As a polycrystalline polymer, isotactic polybutene-1 (iPB-1) will form different crystalline structures when it crystallizes under different conditions. In this work, we found a simple method to manipulate the cell structure of iPB-1 foams by controlling the annealing time of crystalline form II at room temperature and employing supercritical CO2 foaming. As the content of crystalline form II increases, the storage modulus (G′) and complex viscosity (|η * |) increase, and the solubility of CO2 in iPB-1 increases. Crystalline form II has a wider foaming temperature window compared to crystalline form I and exhibits a more uniform cell structure at temperatures between 95 °C and 125 °C. The average cell diameters of crystalline form II and I are 33.9 µm and 11.2 µm at 115 °C and 15 MPa CO2, respectively. A small amount of crystalline form I acts as a heterogeneous nucleation agent during the foaming process, resulting in the formation of a “petal-like” cell structure.
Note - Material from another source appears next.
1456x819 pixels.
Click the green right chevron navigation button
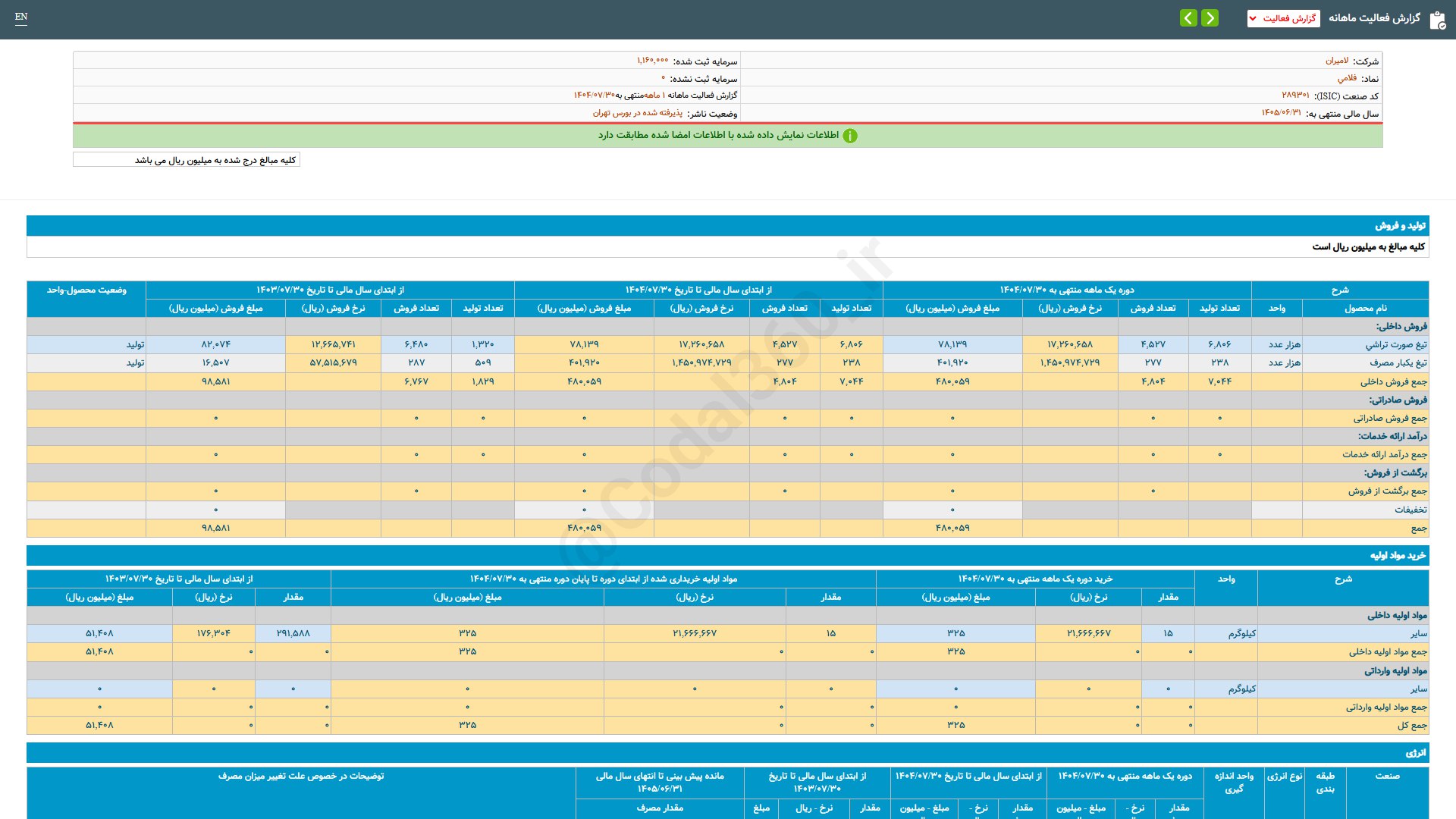(x=1210, y=17)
During the foaming saturation process, the melted portion of iPB-1 with unstable crystalline form II transforms into crystalline form I′ under high-pressure CO2, while the unmelted portion transforms into crystalline form I. As the pressure increases, the cell structure of iPB-1 undergoes a transition from “petal-like” to bimodal cell structure, ultimately achieving a more uniform structure. Moreover, increasing foaming pressure can also change the cell structure of the foamed material from closed-cell to open-cell. The occurrence of bimodal melting peaks in the foamed samples is beneficial for the adhesion of beads during the molding process.